Gambal (from "Generador d'estrAts per a recuperacio d'inforMacio BAsat en metodes de cLassificacio") is a system for clustering and visualization of html documents. The system encompasses several tools. Some of them are described below as separated entities.
The Gambal System
- Crawling the web:
- Two alternative mechanisms can be used. One mechanism consists on gathering web HTML documents from an initial file of http addresses and then extending the search to pointers in these addresses and so on. The second one consists on accessing web pages from a Google query.
For each retrieved HTML document, the language used is determined and words are preprocessed accordingly (stop words are removed and a stemming algorithm is applied).
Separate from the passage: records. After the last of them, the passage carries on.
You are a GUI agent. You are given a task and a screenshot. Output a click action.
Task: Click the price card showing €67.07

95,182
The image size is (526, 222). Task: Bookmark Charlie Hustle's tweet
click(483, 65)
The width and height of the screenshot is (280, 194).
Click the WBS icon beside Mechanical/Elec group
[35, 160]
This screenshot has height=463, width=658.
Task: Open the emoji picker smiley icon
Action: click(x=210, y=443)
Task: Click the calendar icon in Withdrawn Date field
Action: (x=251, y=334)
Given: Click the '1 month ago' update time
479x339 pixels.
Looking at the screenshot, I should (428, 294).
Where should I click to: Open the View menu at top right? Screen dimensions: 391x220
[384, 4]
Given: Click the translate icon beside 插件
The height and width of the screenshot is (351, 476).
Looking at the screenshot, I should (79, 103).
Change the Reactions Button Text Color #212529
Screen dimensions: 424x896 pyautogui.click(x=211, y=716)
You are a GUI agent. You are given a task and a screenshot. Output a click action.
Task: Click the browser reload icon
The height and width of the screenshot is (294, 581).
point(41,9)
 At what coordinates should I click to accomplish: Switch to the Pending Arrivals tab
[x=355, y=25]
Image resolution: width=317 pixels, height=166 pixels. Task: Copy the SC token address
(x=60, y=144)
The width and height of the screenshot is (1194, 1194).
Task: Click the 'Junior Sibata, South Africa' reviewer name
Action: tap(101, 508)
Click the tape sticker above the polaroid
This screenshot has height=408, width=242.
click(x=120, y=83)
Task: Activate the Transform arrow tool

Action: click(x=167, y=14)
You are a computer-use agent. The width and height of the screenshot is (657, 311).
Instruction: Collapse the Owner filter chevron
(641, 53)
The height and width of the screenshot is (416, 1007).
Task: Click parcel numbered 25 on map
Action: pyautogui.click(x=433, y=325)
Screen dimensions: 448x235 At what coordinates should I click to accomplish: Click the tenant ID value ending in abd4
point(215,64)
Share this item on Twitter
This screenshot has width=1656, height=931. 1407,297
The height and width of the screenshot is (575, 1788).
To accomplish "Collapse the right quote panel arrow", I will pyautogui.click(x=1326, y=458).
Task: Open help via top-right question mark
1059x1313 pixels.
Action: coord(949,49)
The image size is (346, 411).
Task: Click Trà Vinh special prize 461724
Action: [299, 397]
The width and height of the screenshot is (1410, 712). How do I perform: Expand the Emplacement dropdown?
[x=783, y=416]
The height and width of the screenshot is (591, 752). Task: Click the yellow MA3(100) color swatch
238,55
- Document representation:
- All documents of interest are transformed into a unified vector representation. At this point non-relevant words (frequency under a given threshold) are removed. Inverse indices are built.
- Similarity computation:
- Three alternative ways are considered for computing similarity between documents. The first one consists on the comparison of the lexical elements in the two elements (due to the internal vectorial representation this is just a element-wise comparison). The second one compares words using a dictionary
The third one compares words taking into account
latent semantics analysis
(at this stage we use for LSA decomposition the available web pages).
- Clustering and/or visualization:
- Three visualization methods have been implemented: (i) Hierarchical Spherical Clustering (HSC); (ii) Self-Organizing Maps (SOM); (iii) Hierarchical Self-Organizing Maps (HSOM). HSC is based on c-means on a Sammon's map (a method for multidimensional scaling).
Visualization tools permits to navigate on the hierarchy, change the level of detail and click and display particular documents. Documents similar to the one clicked are also linked.
See the following references for detailed information about SOM, HSOM and HSC:
- Kohonen, T., (1997), Self-Organizing maps, 2nd edition, Springer-Verlag, Germany
- Merkl, D., Rauber, A., (2000), Document Classification with Unsupervised Neural Networks, in F. Crestani, G. Pasi (Eds.), Soft Computing in Information Retrieval, Physica Verlag and Co, ISBN:3790812994, pp. 102 - 121, Germany.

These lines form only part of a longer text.